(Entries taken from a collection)
★ ★ ★

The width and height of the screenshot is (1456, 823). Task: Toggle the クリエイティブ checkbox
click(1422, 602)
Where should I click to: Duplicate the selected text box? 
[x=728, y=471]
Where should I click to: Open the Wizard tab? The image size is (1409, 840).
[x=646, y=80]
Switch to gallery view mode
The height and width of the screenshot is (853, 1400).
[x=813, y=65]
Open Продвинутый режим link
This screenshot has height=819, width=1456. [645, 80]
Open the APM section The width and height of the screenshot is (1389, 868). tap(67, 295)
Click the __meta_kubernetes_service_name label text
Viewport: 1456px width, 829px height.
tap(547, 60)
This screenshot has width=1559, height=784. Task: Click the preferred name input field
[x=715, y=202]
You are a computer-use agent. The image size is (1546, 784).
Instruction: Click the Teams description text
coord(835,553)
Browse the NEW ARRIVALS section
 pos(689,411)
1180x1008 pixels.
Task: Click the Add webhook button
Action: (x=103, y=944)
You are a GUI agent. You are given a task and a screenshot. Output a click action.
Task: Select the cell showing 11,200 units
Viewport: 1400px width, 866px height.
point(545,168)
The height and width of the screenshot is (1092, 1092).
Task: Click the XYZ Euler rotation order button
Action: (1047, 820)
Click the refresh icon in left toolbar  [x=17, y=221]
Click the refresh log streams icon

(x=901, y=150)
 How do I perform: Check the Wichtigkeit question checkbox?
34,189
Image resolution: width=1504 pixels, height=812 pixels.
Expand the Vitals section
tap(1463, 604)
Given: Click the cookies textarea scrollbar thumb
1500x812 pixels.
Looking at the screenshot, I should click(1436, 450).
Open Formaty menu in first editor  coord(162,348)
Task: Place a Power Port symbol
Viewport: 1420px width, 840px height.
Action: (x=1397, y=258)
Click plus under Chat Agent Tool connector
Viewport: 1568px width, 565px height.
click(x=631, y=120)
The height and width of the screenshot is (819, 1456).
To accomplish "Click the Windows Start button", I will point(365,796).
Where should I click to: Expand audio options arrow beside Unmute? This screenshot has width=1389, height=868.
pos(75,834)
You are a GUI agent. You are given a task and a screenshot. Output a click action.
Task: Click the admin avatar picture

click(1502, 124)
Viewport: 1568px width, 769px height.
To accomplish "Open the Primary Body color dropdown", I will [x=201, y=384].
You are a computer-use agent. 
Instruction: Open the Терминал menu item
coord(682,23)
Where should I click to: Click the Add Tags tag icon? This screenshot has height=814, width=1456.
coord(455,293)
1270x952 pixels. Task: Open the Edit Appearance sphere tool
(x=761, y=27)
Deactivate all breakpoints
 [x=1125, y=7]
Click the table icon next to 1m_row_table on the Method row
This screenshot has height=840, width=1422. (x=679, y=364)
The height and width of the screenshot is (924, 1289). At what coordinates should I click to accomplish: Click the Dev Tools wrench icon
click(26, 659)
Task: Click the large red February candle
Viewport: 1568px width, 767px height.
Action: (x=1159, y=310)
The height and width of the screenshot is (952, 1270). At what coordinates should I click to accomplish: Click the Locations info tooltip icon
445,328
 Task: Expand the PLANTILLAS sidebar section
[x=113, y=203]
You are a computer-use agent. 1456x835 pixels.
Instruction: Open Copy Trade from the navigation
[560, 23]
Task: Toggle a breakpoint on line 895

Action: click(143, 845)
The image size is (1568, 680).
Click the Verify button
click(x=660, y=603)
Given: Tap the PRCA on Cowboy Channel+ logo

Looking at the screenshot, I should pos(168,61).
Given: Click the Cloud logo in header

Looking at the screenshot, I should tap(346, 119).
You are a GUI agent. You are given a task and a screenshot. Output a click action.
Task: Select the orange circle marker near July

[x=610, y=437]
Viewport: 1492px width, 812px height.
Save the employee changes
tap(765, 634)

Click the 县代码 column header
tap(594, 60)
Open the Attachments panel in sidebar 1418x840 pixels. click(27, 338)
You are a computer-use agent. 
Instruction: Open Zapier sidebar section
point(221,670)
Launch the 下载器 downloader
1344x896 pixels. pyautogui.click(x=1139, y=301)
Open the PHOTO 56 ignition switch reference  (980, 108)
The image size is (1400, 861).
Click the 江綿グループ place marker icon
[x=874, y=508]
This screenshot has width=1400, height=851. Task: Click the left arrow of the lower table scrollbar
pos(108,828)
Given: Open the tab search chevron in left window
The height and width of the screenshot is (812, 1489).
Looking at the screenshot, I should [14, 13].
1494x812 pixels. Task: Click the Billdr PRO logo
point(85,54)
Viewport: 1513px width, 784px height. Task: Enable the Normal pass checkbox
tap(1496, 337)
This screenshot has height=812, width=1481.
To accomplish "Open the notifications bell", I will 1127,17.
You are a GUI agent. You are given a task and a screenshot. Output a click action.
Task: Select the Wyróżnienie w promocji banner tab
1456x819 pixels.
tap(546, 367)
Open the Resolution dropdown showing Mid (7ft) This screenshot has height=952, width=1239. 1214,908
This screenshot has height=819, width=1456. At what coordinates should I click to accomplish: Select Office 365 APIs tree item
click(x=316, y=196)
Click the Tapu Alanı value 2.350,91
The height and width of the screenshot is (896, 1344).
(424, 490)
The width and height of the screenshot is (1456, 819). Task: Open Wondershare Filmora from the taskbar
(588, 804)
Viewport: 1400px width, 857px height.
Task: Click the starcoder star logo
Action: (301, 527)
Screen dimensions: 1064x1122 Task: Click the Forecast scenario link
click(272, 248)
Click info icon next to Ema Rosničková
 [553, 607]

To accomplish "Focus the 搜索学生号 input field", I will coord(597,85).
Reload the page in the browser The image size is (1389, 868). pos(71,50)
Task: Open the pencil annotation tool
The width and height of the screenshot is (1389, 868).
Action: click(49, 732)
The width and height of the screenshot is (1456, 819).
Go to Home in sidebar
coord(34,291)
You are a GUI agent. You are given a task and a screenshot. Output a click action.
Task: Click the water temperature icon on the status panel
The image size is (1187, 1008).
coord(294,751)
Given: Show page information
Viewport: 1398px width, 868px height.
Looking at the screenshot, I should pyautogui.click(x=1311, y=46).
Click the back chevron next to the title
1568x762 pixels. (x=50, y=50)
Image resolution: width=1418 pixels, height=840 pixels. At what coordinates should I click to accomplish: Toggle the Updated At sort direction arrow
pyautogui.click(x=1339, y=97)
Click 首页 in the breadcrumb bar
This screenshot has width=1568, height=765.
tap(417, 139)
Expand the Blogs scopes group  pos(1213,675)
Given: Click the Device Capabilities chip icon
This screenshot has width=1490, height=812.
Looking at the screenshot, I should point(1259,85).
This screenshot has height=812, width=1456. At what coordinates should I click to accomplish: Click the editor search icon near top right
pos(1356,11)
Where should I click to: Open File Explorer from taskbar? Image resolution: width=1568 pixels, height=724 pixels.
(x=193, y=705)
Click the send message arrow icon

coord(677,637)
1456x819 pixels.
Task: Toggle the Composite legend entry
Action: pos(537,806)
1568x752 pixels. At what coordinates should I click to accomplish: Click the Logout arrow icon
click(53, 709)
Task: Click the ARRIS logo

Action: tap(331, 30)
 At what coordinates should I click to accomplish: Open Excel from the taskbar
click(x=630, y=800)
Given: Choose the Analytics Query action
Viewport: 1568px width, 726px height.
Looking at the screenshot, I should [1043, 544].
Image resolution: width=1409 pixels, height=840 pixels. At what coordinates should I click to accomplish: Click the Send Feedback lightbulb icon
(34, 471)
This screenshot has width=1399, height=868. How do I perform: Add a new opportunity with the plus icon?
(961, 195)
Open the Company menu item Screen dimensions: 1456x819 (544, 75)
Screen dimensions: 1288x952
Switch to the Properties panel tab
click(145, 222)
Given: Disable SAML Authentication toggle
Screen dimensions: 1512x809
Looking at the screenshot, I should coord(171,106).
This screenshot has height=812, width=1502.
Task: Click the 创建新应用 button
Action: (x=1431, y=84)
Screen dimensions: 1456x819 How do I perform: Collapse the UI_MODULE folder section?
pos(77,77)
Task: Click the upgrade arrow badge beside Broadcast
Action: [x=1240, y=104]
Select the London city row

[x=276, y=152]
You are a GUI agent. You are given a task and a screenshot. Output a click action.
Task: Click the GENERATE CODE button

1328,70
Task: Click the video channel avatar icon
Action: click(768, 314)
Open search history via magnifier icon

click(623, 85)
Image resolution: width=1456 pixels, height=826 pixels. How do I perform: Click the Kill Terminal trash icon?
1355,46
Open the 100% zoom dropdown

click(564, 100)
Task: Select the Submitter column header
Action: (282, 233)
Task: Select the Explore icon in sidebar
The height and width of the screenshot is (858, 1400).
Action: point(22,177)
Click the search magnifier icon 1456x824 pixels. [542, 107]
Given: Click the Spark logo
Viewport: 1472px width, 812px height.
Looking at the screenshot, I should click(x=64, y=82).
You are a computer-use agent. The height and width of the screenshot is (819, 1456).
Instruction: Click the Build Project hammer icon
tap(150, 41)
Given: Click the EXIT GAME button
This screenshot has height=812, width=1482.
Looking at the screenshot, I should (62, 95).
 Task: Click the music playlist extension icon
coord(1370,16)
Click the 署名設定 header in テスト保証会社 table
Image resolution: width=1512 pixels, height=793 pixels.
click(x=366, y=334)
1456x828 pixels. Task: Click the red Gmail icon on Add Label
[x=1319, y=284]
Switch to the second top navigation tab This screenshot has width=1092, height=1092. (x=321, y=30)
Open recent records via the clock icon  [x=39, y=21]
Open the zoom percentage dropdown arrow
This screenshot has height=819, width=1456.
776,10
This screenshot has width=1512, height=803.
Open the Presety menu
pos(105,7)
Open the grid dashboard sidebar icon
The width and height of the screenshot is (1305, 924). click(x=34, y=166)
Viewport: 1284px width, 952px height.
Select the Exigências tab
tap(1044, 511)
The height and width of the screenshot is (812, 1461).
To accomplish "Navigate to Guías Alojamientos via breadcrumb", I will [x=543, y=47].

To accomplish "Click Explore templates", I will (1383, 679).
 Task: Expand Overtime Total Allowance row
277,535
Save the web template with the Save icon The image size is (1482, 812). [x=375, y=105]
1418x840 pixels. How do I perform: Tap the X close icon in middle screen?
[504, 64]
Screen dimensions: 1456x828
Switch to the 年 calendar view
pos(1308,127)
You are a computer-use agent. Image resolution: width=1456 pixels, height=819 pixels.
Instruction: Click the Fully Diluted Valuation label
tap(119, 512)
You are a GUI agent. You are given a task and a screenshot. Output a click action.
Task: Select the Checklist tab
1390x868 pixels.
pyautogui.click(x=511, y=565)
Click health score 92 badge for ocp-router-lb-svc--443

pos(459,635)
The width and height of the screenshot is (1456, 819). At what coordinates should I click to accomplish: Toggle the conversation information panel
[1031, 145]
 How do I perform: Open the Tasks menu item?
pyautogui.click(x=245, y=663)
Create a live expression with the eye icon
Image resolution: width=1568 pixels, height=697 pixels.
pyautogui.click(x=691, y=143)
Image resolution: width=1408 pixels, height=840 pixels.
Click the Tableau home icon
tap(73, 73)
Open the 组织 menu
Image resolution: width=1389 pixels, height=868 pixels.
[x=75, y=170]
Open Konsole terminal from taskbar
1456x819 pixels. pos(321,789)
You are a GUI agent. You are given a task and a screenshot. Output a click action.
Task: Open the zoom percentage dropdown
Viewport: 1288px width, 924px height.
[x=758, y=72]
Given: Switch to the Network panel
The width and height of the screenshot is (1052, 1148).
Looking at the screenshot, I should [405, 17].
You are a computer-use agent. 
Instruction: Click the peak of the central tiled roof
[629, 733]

★ ★ ★

**YOUR TASK:** Reproduce every line from the preceding data in which the word "page" can be found.

**YOUR RESPONSE:**
Reload the page in the browser The image size is (1389, 868). pos(71,50)
Given: Show page information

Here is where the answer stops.